Où s’en va le Népal?

Au début de septembre, le nouveau Premier ministre maoïste du Népal, Baburam Bhattarai, a annoncé que son parti remettrait les clés des conteneurs dans lesquels les armes de l’Armée populaire de libération étaient entreposées depuis déjà cinq ans. À la suite de cette décision, les clés sont désormais aux mains d’observateurs spéciaux ayant été nommés dans le cadre du processus de paix amorcé après la fin de la guerre populaire, qui a vu les maoïstes renverser la monarchie féodale. Il s’agit là d’un geste hautement significatif, car il symbolise le fait que les maoïstes, qui ont interrompu la lutte armée en 2006, n’ont pas l’intention de redémarrer la lutte révolutionnaire.

Même si le comité central du Parti communiste unifié du Népal (maoïste) n’a pas approuvé cette initiative, Bhattarai, ainsi que le président du parti Pushpa Dahal, l’a justifiée en faisant valoir qu’elle permettrait de relancer un processus de paix bloqué depuis déjà quelques années.
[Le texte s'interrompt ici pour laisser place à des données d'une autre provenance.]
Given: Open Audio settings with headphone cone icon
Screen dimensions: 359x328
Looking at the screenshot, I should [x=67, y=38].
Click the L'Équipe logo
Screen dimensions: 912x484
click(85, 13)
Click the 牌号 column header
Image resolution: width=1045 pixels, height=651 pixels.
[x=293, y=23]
Dahal et Bhattarai ont lancé une grande campagne médiatique pour maîtriser l’opposition à l’intérieur du parti et calmer les inquiétudes des partisans de la révolution népalaise à l’échelle internationale.
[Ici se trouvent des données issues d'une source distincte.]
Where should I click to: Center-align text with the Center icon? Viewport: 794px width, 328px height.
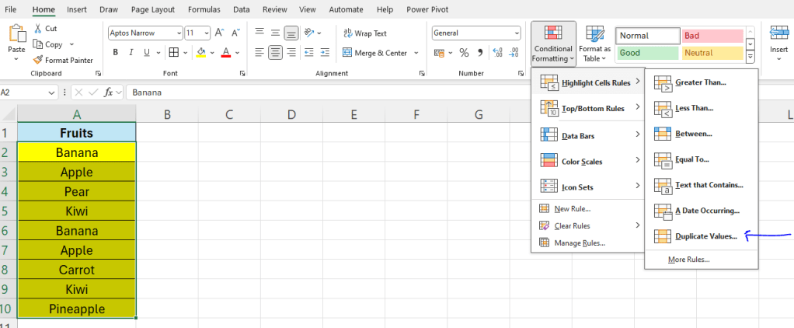pos(275,53)
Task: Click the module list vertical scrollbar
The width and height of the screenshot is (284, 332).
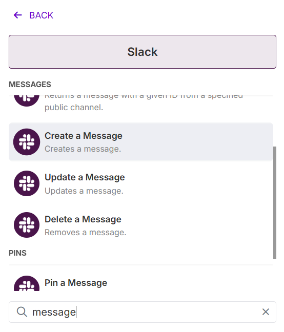Action: [x=275, y=202]
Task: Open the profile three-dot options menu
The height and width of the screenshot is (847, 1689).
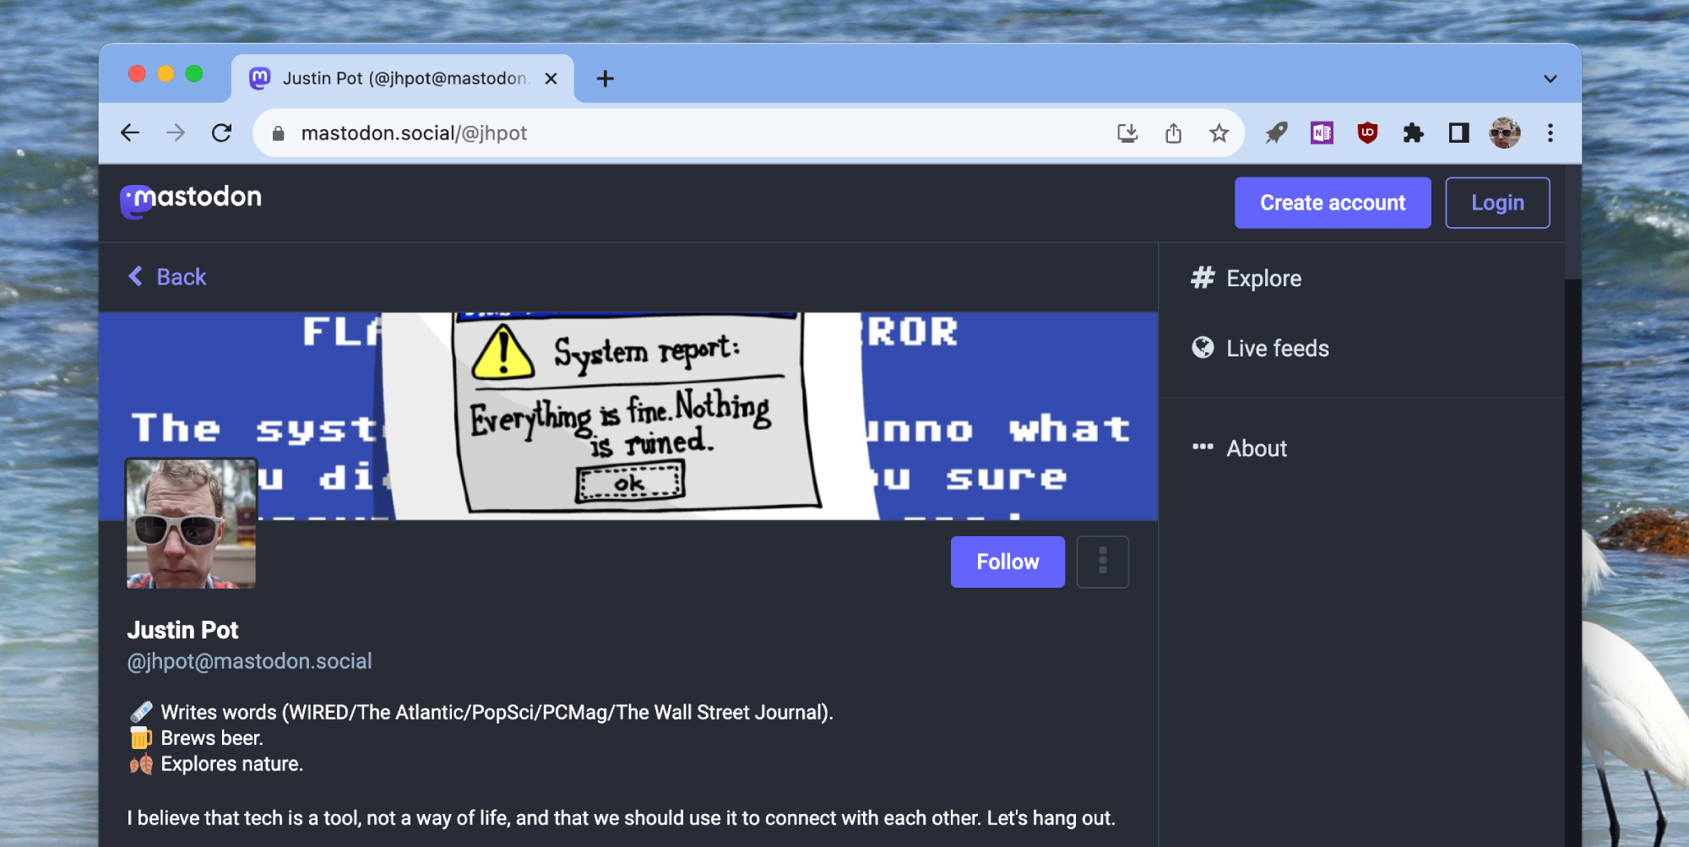Action: [x=1102, y=562]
L’aile gauche du parti, dirigée par Mohan Baidya, a publiquement appelé les masses à se mobiliser contre la décision de Dahal et Bhattarai. Les révolutionnaires au sein du PCUN (maoïste) considèrent la remise des armes de la guérilla maoïste comme une capitulation pure et simple et une trahison des objectifs du parti.
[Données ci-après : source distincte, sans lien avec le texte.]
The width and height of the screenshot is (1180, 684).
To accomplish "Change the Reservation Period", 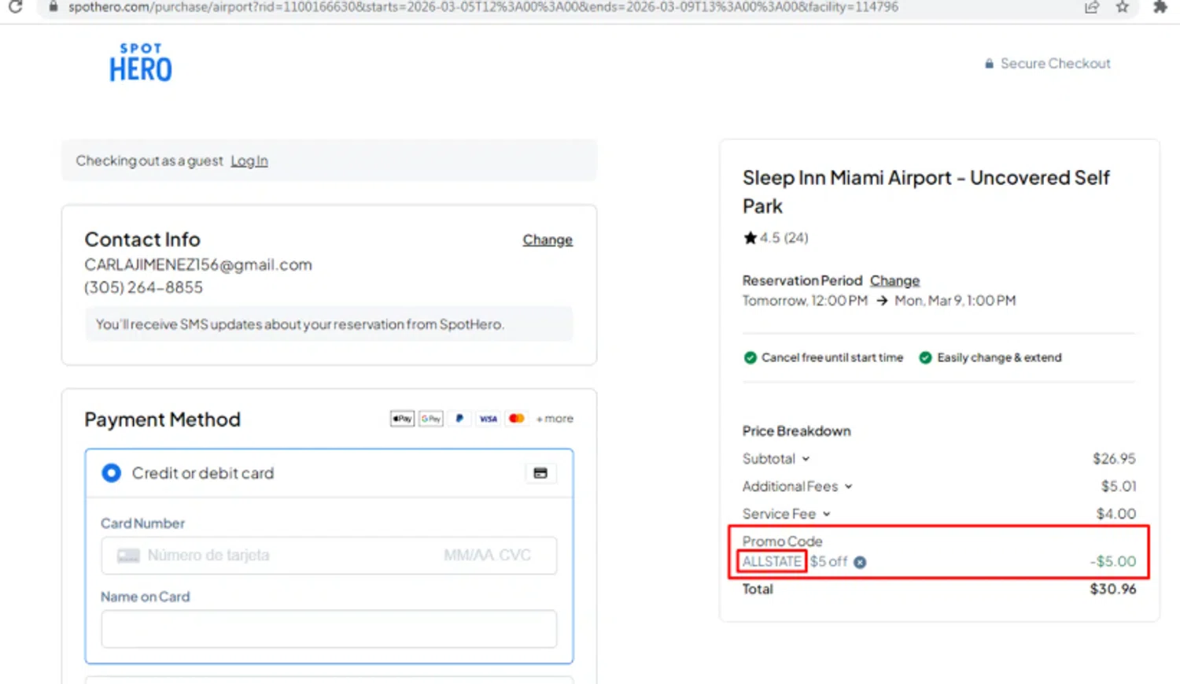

Baidya est notamment d’avis qu’aucune remise des armes n’aurait dû se produire sans que des progrès substantiels sur les questions clés concernant l’intégration des ex-combattants rebelles dans l’armée népalaise aient été réalisés.

Le 3 septembre, des manifestations ont eu lieu un peu partout au Népal pour s’opposer à la rétrocession, mais ni Dahal, ni Bhattarai n’en ont été ébranlés. Dans les jours suivants, Baidya et sa faction de gauche ont lancé une campagne en direction des militantes et militants de base du parti pour les convaincre de s’opposer à ce nouveau recul, afin de mettre de la pression sur la direction du parti pour qu’elle abandonne son approche capitulationniste.

Ces discussions s’inscrivent dans la préparation du prochain congrès de parti – le premier en près de 20 ans – qui pourrait avoir lieu en février prochain et qui sera sans doute l’ultime occasion pour la gauche de ramener le parti sur la voie révolutionnaire et de le sortir de l’ornière réformiste dans laquelle il est embourbé.